But what, you will say, were you making? Turkey, roast potatoes and parsnips, carrots, sprouts, peas, and stuffing with maybe a few yorkshire puddings (which, I am proud to say my students now know is not a sweet dish but a large savory kind of puffed up pancake)?? No. Of course not. Are you joking?! As I explained to my friend when she oooed and aahhed over the sight of my oven, we don’t use that. “It’s gas,” as I explained, “and to light it I have to turn the gas on and stick your head in with a match and…”

“Sylvia Plath.”

“Quite. People think she killed herself, but she was in fact just trying to light her oven. If she’d had a Hong Kong one, the result would’ve been worse. She would have blown up in flames. Allow me to demonstrate,” I said, in my best Blue Peter voice.

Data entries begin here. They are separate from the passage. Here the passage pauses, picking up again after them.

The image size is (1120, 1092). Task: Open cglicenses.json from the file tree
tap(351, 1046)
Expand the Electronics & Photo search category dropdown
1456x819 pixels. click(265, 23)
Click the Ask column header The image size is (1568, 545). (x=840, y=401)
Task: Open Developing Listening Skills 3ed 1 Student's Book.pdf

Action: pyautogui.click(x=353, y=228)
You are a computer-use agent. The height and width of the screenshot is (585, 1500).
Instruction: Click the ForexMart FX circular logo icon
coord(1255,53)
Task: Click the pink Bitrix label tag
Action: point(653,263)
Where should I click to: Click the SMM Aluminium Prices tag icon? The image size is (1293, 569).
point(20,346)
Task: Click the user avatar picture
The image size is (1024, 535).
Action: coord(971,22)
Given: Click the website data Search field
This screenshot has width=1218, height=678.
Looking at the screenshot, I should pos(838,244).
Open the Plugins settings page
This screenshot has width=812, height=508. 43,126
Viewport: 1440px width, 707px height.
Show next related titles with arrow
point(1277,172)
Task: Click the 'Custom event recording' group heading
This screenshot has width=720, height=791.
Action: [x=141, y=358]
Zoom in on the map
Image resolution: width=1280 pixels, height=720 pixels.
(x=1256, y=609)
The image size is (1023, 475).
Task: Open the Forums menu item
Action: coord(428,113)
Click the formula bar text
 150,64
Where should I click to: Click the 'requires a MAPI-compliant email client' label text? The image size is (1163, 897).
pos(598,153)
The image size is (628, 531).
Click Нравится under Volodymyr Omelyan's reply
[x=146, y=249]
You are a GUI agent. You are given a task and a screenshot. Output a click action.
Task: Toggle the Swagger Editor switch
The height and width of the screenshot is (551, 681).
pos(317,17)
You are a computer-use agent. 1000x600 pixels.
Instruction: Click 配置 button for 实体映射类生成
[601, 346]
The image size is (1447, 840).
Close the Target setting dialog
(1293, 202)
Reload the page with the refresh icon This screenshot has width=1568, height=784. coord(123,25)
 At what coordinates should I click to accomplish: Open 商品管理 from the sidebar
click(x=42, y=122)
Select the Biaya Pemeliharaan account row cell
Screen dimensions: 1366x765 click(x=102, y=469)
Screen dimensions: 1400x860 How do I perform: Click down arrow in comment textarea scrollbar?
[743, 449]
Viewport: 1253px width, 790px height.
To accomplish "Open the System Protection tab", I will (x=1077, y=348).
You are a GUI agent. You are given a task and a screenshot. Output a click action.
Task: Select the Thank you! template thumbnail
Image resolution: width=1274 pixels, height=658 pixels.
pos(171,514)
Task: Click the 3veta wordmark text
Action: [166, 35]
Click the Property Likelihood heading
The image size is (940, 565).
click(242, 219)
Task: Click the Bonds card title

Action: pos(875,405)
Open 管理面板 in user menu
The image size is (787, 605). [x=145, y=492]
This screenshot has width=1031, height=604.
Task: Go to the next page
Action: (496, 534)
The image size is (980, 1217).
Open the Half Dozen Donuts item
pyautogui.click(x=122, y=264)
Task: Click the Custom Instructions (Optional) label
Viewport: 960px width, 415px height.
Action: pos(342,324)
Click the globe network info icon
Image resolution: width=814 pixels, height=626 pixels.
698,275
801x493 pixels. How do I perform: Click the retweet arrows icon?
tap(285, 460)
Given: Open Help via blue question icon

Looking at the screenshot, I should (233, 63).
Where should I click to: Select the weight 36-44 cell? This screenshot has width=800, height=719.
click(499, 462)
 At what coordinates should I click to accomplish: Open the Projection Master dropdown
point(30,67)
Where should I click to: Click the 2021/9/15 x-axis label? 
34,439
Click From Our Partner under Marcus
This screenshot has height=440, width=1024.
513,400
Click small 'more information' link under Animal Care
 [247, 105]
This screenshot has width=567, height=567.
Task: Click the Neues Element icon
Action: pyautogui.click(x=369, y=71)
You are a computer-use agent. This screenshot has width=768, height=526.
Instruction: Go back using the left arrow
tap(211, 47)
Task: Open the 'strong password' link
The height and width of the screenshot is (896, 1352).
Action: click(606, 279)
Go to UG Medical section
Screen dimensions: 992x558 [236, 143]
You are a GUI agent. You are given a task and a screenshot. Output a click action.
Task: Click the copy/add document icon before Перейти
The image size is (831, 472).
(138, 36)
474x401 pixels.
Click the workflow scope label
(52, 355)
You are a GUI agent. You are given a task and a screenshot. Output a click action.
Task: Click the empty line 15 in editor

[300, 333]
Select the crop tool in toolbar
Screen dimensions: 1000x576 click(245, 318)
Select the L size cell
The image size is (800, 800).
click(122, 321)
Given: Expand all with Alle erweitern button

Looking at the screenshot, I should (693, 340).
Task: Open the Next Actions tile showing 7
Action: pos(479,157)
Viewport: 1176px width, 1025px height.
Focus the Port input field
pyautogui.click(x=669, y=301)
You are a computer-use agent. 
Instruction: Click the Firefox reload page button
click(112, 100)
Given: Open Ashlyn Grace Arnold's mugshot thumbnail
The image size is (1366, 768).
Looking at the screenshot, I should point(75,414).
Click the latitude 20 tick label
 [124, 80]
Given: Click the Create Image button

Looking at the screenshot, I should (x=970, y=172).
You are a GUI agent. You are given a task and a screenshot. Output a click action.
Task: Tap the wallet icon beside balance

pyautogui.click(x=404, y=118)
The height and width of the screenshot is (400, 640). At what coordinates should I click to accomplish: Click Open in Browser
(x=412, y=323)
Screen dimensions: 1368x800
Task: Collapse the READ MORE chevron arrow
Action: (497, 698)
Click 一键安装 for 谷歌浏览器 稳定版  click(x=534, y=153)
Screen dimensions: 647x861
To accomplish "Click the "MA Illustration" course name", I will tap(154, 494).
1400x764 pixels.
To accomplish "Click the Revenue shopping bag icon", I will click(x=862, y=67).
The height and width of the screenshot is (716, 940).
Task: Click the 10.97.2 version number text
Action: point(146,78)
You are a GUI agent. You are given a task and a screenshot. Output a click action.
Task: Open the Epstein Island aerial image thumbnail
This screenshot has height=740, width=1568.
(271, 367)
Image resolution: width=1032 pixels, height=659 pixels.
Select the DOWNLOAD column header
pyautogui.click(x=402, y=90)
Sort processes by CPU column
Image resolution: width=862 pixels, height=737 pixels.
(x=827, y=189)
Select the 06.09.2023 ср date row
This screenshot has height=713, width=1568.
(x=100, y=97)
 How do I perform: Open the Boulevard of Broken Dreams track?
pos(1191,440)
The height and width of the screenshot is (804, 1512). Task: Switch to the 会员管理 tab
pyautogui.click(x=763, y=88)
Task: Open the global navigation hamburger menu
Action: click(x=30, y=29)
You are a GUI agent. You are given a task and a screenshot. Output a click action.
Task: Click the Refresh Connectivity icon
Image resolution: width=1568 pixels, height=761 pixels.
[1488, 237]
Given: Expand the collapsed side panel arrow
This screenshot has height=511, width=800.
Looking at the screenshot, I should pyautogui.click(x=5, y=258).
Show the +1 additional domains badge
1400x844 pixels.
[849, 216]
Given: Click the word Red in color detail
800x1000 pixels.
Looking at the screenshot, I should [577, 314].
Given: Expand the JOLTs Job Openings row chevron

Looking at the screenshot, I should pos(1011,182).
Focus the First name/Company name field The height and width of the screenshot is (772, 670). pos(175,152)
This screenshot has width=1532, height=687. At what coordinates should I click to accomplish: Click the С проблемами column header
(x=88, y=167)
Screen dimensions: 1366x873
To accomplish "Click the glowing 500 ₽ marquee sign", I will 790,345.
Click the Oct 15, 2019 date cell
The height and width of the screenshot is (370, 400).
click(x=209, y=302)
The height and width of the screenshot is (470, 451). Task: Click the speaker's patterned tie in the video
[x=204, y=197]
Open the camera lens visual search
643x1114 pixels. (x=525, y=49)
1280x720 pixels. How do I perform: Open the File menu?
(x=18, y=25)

At which I did not stick my head in the oven with a lit match – that would have been stupid – but merely turned the gas on the stove and ignited the ring. At which, as per usual, a god almighty flame erupted large enough to BBQ a large turkey in a matter of minutes. “It’s quite powerful,” I explained.

“So I see,” she replied, "it could have your eyebrows off." 

I sternly reminded her that her job was to stand guard over Health and Safety, and continued with my chopping. With the stove now lit though we were making progress, and slowly, carefully, with much presence of forethought, into my wok went: oil, garlic, ginger, chillies (just three, because I have a habit of making things too hot), eggplant (or aubergines if we are being English about this very unEnglish Christmas dinner), capsicum (or bell-peppers), broccoli and flowering-cabbage, spinach, lentils and pumpkin. The perfect hangover veggie curry! 

Well, okay, it’s very non-traditional for Christmas Day, but it injected some much needed wholesomeness to an abused body and with those three fierce and fiery chillies it certainly was warming! The Woody Allen film meanwhile was sort of lost on us a little, but as the evening drew to a close and I was left alone to Skype with my family, I felt it had not been a bad day all in all. My 21 month old niece was of course the star of the show: terribly happy showing me her new chalks and making herself at home in her Playmobile kitchen (which to be honest I was rather jealous of, being better-equipped and almost larger than my own) while the rest were in the throes of their various dinners, one sister cooking for her own little family, and another treating mum to dinner at the pub. But I, eight hours ahead, I was going to sleep, at what felt like long last. Very content.